We build the last wall of our own prisons.  At the end of the journey, the only thing that can fool us, is us

The author recognized that until something broke the “spell” she had on herself, she was choosing to only see what allowed her to stay comfortable in the illusion, and choosing to ignore the things that might compel her to take a risk and act. She had built the final wall of her mental prison up by selectively blocking out part of reality.

I think that same thing happens in both salespeople, and in their prospects, and feeds a lot of the acceptance of the status quo thinking, regardless of how broken it is.

Prospects build the final wall of their own mental prison by choosing to only see the reality they recognize and feel comfortable in.  Any evidence that forces them to become aware of things they don’t want to admit to simply gets ignored.  They’ll avoid seeing evidence that would make it harder to continue the status quo. That’s why they sometimes refuse to consider logical information that seems obvious to the sales professionals who call on them.

As a salesperson, it is likely you are doing the same thing. The way you do it is by ignoring evidence that you need to challenge the inaccurate thinking of your prospect.

“People buy from people they like and trust,” you tell yourself, and since calling someone out rarely makes you like-able, why take the risk?  The result is that you accept (because silence = consent) false premises and then try to rationalize your value proposition or refute objections that are built around those false premises, instead of challenging them. It’s pretty difficult to assemble something when you are using the wrong instruction manual.

The main and dangerous falsehood is thinking that your job as a salesperson is to build consensus with your prospect.  Choosing consensus over constructive conflict in a sales setting is the final self created wall of the mental prison that traps you into only being able to sign already convinced or mentally weak prospects.

Most of you would not do that in a personal setting.  Imagine that your beloved little sister starts to spiral out of control.  She starts drinking, using dangerous drugs and engaging in otherwise dangerous behavior.  Would you be worried about challenging her thinking and engaging in a conflictual conversation? Would consensus or agreement be your objective? Would you settle for false premises anchoring the conversation?

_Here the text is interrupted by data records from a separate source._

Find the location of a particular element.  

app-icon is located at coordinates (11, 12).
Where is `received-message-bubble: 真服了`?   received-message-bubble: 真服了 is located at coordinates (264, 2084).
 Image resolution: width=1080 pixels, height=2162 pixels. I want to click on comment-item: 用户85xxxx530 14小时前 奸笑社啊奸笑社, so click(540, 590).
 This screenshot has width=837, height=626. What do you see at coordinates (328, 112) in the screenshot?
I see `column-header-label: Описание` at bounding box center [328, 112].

“Ok”, you tell her after attempting the difficult conversation, “you’re right, keep using the heroin, as long as you stop the meth, because like you said, the heroin isn’t that bad for you?”

I think not.  In a situation like that, with those kinds of stakes, only the truly weak will settle.  You are not weak willed.  I know that because you work in sales.  If you were truly weak in conviction, you’d be doing something else for a living. Sales isn’t a profession where the weak willed prosper.

  • You do not get someone to agree to your ideas by agreeing to all their ideas (especially the false ones).
  • You are not calling on a prospect to get them to accept you into their way of thinking.
  • Sales is about the transference of emotion and belief.  It is about getting your prospect to feel and believe about your product what you feel and believe about your product.
  • Constructive conflict doesn’t mean insulting or berating them, or talking down to them.  It doesn’t mean yelling or being rude.
  • Constructive conflict, or “challenging” is about not accepting as true things you know to be false, simply because you have some vested interest in being liked by the person saying the false things.

There is no quicker way to build trust with someone than by assisting them in seeing the world in a more accurate way. The difference between being a vendor and being an advisor is exactly that.

You are not helping the potential client you are pitching by going along to get along and agreeing with them on incorrect ideas that limit their ability to see the obstacles to their success. Like the troubled but beloved little sister in my theoretical example above, if you really care about someone, you owe them the truth. Disrupting their false illusions is the most sincere and serving act of professionalism possible.

You are not serving your clients by being an accessory to the building of their mental prison

 Do it respectfully, but challenge and question false premises.